▸ Problem description: Every line below between the line holding "Given: Open Visual Studio Code from taskbar" and the line holding "You are a computer-use agent. Screen", inclusive, should be repeated exactly, and all other lines omitted.

▸ Data extract:
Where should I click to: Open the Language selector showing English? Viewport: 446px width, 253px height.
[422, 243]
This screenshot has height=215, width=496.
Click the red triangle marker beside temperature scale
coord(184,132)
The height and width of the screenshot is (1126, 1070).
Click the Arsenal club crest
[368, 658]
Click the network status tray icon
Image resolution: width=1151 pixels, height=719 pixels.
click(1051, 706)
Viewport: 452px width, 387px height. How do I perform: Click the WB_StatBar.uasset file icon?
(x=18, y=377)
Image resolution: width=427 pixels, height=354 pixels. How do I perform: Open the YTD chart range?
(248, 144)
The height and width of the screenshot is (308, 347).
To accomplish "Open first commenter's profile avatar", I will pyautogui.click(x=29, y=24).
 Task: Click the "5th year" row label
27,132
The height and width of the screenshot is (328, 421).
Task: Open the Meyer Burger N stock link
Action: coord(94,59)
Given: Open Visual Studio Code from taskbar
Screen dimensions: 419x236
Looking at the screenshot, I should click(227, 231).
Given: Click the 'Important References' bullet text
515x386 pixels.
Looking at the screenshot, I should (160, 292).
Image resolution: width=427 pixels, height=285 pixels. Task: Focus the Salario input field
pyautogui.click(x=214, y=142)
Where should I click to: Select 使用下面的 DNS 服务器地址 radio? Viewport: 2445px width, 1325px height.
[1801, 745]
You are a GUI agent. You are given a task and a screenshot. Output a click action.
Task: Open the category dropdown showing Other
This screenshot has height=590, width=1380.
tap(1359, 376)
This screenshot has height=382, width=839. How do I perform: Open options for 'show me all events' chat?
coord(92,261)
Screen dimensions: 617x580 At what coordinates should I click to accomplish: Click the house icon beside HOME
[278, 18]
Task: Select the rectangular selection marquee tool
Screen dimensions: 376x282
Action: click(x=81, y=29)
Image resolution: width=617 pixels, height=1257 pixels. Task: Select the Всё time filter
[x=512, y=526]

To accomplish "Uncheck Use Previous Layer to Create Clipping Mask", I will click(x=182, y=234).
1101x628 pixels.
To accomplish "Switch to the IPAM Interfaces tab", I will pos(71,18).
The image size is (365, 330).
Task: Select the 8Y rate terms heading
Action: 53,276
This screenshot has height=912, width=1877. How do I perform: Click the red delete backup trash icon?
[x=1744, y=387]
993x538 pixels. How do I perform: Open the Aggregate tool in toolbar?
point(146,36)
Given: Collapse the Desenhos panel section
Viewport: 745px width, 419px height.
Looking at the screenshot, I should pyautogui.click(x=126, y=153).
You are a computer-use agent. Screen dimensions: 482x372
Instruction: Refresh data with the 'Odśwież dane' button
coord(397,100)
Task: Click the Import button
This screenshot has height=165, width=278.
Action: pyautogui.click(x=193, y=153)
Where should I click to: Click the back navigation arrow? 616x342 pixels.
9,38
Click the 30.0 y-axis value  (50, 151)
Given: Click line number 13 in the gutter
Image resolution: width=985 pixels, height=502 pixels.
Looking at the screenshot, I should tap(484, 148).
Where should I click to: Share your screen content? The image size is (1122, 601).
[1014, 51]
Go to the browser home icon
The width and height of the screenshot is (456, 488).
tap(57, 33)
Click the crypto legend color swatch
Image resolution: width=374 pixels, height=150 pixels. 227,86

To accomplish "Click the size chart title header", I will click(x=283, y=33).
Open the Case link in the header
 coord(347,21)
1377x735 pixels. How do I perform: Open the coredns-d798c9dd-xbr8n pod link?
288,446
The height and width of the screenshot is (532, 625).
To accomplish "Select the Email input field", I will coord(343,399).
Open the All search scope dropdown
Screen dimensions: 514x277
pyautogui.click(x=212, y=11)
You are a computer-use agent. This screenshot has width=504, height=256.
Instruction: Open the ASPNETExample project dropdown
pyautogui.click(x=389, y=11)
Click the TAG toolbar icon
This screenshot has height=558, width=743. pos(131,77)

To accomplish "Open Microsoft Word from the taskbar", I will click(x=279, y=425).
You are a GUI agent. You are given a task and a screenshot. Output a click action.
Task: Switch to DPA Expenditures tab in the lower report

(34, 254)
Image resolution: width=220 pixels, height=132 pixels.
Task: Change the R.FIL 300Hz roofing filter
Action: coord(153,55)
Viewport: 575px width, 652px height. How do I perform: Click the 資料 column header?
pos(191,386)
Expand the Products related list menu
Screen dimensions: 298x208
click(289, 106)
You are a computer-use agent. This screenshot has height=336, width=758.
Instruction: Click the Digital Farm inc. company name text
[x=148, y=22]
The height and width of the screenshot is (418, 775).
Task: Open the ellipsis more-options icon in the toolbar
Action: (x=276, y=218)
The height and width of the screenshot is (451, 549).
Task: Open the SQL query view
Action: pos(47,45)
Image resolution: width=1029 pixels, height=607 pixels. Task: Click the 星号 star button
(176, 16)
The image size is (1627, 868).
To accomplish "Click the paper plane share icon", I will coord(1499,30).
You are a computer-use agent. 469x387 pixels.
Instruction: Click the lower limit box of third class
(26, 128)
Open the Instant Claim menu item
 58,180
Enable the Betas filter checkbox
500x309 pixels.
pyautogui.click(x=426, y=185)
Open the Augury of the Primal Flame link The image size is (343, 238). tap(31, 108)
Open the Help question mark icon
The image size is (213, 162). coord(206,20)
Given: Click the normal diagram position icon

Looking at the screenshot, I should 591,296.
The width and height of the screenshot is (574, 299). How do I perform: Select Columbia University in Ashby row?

▸ Problem solution:
Given: Open Visual Studio Code from taskbar
Screen dimensions: 419x236
Looking at the screenshot, I should click(227, 231).
Given: Click the 'Important References' bullet text
515x386 pixels.
Looking at the screenshot, I should (160, 292).
Image resolution: width=427 pixels, height=285 pixels. Task: Focus the Salario input field
pyautogui.click(x=214, y=142)
Where should I click to: Select 使用下面的 DNS 服务器地址 radio? Viewport: 2445px width, 1325px height.
[1801, 745]
You are a GUI agent. You are given a task and a screenshot. Output a click action.
Task: Open the category dropdown showing Other
This screenshot has height=590, width=1380.
tap(1359, 376)
This screenshot has height=382, width=839. How do I perform: Open options for 'show me all events' chat?
coord(92,261)
Screen dimensions: 617x580 At what coordinates should I click to accomplish: Click the house icon beside HOME
[278, 18]
Task: Select the rectangular selection marquee tool
Screen dimensions: 376x282
Action: click(x=81, y=29)
Image resolution: width=617 pixels, height=1257 pixels. Task: Select the Всё time filter
[x=512, y=526]

To accomplish "Uncheck Use Previous Layer to Create Clipping Mask", I will click(x=182, y=234).
1101x628 pixels.
To accomplish "Switch to the IPAM Interfaces tab", I will pos(71,18).
The image size is (365, 330).
Task: Select the 8Y rate terms heading
Action: 53,276
This screenshot has height=912, width=1877. How do I perform: Click the red delete backup trash icon?
[x=1744, y=387]
993x538 pixels. How do I perform: Open the Aggregate tool in toolbar?
point(146,36)
Given: Collapse the Desenhos panel section
Viewport: 745px width, 419px height.
Looking at the screenshot, I should pyautogui.click(x=126, y=153).
You are a computer-use agent. Screen dimensions: 482x372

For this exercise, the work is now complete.